▶ [YOUR INSTRUCTIONS] Of the lines below, write out exactly those from the line with "Click drag handle beside progress tab" through the line with "Click the orange", both included, and skip the rest.

[Pixel coordinate grounding data]

######

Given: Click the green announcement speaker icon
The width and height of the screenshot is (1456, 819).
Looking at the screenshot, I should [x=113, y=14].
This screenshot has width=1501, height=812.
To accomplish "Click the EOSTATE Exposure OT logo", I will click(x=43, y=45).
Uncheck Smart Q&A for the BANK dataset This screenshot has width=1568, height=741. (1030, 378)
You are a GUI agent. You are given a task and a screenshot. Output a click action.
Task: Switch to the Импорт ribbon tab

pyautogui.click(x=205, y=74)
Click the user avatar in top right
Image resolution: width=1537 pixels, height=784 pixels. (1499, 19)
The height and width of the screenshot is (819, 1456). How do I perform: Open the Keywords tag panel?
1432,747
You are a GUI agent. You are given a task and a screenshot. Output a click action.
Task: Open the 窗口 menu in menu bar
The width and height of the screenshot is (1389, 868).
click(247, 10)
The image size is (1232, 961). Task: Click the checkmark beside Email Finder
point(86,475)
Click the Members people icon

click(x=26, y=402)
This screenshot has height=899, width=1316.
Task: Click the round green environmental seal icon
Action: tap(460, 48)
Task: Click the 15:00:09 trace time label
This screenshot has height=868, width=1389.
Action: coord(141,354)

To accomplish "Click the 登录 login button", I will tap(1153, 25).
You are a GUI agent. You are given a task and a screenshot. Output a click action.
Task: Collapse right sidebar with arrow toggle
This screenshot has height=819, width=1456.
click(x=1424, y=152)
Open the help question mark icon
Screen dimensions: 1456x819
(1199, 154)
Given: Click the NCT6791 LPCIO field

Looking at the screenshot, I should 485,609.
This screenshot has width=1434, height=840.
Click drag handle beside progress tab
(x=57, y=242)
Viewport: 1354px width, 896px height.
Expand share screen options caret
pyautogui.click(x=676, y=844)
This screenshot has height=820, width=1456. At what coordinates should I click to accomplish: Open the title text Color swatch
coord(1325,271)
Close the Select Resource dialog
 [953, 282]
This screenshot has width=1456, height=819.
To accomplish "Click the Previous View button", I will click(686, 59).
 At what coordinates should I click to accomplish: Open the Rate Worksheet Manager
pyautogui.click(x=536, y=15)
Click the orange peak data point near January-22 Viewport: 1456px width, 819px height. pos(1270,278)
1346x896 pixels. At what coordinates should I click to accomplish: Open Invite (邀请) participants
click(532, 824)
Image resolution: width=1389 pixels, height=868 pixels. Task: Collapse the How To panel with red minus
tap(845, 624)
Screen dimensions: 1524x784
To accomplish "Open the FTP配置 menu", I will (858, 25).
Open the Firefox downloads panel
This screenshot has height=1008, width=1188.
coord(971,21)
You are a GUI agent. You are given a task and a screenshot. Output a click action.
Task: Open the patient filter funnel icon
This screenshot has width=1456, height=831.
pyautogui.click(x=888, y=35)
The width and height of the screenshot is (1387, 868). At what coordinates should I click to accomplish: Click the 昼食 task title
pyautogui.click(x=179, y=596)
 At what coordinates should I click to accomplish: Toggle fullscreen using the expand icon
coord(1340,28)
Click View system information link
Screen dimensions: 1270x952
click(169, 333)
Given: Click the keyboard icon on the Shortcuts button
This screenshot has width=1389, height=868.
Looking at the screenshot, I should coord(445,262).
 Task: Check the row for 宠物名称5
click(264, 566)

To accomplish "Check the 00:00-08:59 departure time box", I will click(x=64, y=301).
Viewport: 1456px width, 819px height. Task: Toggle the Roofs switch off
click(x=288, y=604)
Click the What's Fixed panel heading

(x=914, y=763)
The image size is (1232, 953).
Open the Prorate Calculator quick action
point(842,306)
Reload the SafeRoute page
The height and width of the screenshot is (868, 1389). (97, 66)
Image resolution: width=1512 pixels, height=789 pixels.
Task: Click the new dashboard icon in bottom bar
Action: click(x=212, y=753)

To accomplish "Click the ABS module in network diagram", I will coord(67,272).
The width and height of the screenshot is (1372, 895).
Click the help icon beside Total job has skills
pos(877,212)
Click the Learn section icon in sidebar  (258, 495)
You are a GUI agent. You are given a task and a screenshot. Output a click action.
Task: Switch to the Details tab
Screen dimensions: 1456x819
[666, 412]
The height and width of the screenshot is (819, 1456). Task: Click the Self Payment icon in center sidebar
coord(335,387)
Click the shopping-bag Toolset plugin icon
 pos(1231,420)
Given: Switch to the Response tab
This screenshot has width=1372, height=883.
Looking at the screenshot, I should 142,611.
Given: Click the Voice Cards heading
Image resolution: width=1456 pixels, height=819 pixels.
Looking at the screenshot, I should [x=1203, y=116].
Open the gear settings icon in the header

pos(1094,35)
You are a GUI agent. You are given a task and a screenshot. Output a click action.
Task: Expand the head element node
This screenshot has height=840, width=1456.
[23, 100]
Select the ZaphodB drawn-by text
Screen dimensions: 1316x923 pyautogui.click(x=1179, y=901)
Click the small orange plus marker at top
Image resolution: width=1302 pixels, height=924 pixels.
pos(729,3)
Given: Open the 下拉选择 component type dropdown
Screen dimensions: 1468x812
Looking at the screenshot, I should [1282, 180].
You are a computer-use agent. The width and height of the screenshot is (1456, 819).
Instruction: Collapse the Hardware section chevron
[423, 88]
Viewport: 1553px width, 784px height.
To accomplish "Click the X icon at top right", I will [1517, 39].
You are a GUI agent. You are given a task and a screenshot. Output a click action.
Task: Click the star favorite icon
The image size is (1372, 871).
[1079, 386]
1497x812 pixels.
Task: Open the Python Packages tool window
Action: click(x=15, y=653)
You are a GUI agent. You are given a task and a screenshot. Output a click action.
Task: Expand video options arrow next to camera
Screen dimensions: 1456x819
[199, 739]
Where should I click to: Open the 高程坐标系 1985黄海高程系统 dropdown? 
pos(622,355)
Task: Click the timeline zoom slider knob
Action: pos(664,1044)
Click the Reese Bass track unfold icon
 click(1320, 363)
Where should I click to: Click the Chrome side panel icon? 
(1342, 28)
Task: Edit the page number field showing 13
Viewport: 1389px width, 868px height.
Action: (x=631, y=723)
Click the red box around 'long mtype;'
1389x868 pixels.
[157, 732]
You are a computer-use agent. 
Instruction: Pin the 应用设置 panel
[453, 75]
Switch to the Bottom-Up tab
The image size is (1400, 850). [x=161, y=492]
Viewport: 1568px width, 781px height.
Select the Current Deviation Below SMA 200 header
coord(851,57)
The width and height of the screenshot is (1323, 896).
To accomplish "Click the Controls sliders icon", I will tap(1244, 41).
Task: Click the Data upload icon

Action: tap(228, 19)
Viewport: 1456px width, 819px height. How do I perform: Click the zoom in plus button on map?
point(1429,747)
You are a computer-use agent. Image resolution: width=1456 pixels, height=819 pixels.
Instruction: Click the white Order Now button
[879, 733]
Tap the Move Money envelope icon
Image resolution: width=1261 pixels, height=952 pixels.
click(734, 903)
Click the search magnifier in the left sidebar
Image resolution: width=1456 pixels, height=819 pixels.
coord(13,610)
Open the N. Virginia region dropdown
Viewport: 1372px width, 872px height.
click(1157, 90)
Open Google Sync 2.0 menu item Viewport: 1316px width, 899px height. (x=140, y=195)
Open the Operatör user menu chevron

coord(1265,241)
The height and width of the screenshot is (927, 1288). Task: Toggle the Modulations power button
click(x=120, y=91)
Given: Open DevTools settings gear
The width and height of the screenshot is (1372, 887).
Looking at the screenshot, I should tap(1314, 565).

######

▶ [WRITTEN SOLUTION]
Click drag handle beside progress tab
(x=57, y=242)
Viewport: 1354px width, 896px height.
Expand share screen options caret
pyautogui.click(x=676, y=844)
This screenshot has height=820, width=1456. At what coordinates should I click to accomplish: Open the title text Color swatch
coord(1325,271)
Close the Select Resource dialog
 [953, 282]
This screenshot has width=1456, height=819.
To accomplish "Click the Previous View button", I will click(686, 59).
 At what coordinates should I click to accomplish: Open the Rate Worksheet Manager
pyautogui.click(x=536, y=15)
Click the orange peak data point near January-22 Viewport: 1456px width, 819px height. pos(1270,278)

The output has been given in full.